With the above parameter handling code, we can_ Shell.sh - s 123 - M 4 or. / my_shell.sh --scale 123 -maps 4 or. / my_shell.sh -s 123 --maps 4 to run the script as follows:

4 addition, subtraction, multiplication and division

4.1 shell's own addition, subtraction, multiplication and division

#!/bin/bash
# 1. expr mode.

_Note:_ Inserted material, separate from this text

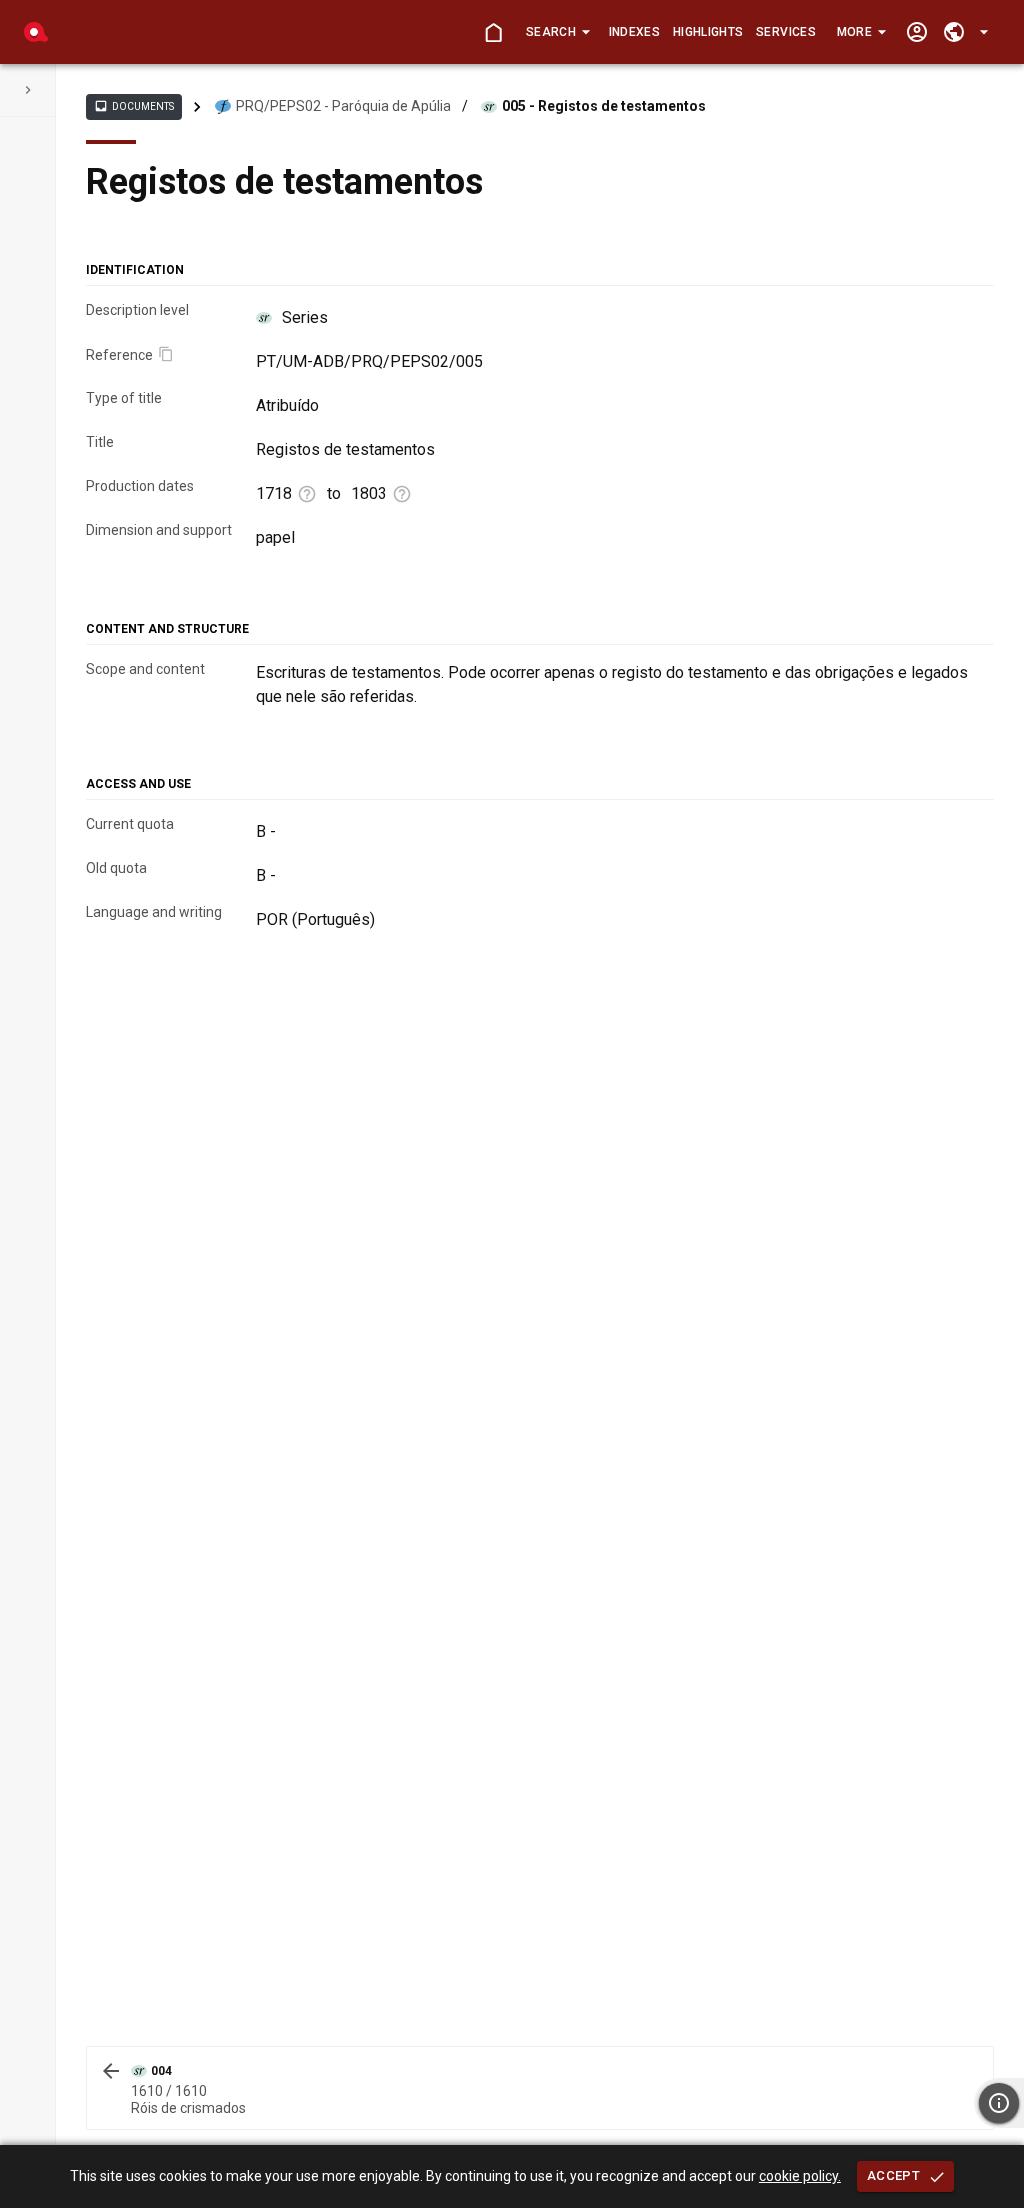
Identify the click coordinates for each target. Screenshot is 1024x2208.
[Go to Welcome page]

Note: expr cannot perform x^y power operation
arg1=5
arg2=5
arg3=5
add=`expr ${arg1} + ${arg2} + ${arg3}`  # addition
sub=`expr ${arg1} - ${arg2} - ${arg3}`  # subtraction
mul=`expr ${arg1} \* ${arg2} + ${arg3} ` # multiplication
div=`expr ${arg1} / ${arg2} + ${arg3} `  # division
mod=`expr ${arg1} % ${arg2}`  # Surplus
echo "add=${add},sub=${sub},mul=${mul},div=${div},mod=${mod}"

# 2. $(()) mode
add=$(( ${arg1} + ${arg2} + ${arg3} ))  # addition
sub=$(( ${arg1} - ${arg2} - ${arg3} ))  # subtraction
mul=$(( ${arg1} * ( ${arg2} + ${arg3} ) )) # multiplication
div=$(( ( ${arg1} / ( ${arg2} ) + ${arg3} ) ))  # division
mod=$(( ${arg1} + ${arg2} ))  # Surplus
pow=$(( ${arg1} ** ${arg2} ))  # arg1^arg2
echo "add=${add},sub=${sub},mul=${mul},div=${div},mod=${mod},pow=${pow}"

# 3. $[] mode
add=$[ ${arg1} + ${arg2} + ${arg3} ]  # addition
sub=$[ ${arg1} - ${arg2} - ${arg3} ]  # subtraction
mul=$[ ${arg1} * ( ${arg2} + ${arg3} ) ] # multiplication
div=$[ ( ${arg1} / ( ${arg2} ) + ${arg3} ) ]  # division
mod=$[ ${arg1} % ${arg2} ]  # Surplus
pow=$[ ${arg1} ** ${arg2} ]  # arg1^arg2
echo "add=${add},sub=${sub},mul=${mul},div=${div},mod=${mod},pow=${pow}"

# 4. let mode
let add1=${arg1}+${arg2}+${arg3}  # addition
add2=${arg1}
let add2+=(${arg2}+${arg3})  # addition
let sub=${arg1}-${arg2}-${arg3}  # subtraction
let mul=(${arg2}+${arg3})*${arg1} # For multiplication, note that let mul=${arg1}*(${arg2}+${arg3}) will report an error
let div=(${arg1}/${arg2})+${arg3}  # division
let mod=${arg1}%${arg2}  # Surplus
let pow=${arg1}**${arg2}  # arg1^arg2
echo "add1=${add1},add2=${add2},sub=${sub},mul=${mul},div=${div},mod=${mod},pow=${pow}"

The execution results of the above code are as follows:

4.2 awk performing addition, subtraction, multiplication and division

# 1. Plot the last two columns of each line of the file
cat test.txt | awk 'NR>0{print $(NF-1),$NF}'|awk '{mul = $1*$2}; {print mul}'
# 2. Sum the first three columns of each line of the document
cat test.txt | awk 'NR>0{print $1,$2,$3}'|awk '{sum = $1+$2+$3}; {print sum}' 
# 3. Sum column 2 of all lines of the file
cat test.txt | awk '{sum += $2};END {print sum}' 
# 4. Sum all columns in all rows of the file
cat test.txt | awk '{sum += $2+$1+$3};END {print sum}' 
# 5. Average column 2 of the document
cat test.txt | awk '{sum += $2};END {print sum/NR}'   
# 6. Maximum the penultimate column of the document
cat test.txt | awk 'NR>0{print $(NF-1)}' | awk 'BEGIN {max = 0} {if ($1>max) max=$1 fi}; END {print "Max=", max}'
cat test.txt | awk 'BEGIN {max = 0} {if ($(NF-1)>max) max=$(NF-1) fi}; END {print "Max=", max}'
# # 7. Average each column of the document
cat test.txt | awk -F' ' '{for(i=1; i<=NF; i++) {a[i]+=$i; if($i!="") b[i]++}}; END {for(i=1; i<=NF; i++) printf "%s%s", a[i]/b[i],(i==NF?ORS:OFS)}'

5 others

5.1 date

date +%Y-%m-%d~%H:%M:%S # Y/m/d/H/M/S means year / month / day / hour / minute / second

5.3 sudo executes commands that can only be executed by switching to the root account

First of all, some sudo instructions cannot be executed, such as the buffer/cache instruction to clean up the system

You can use sudo bash -c "your command" to execute instructions that can only be executed by switching to the root account.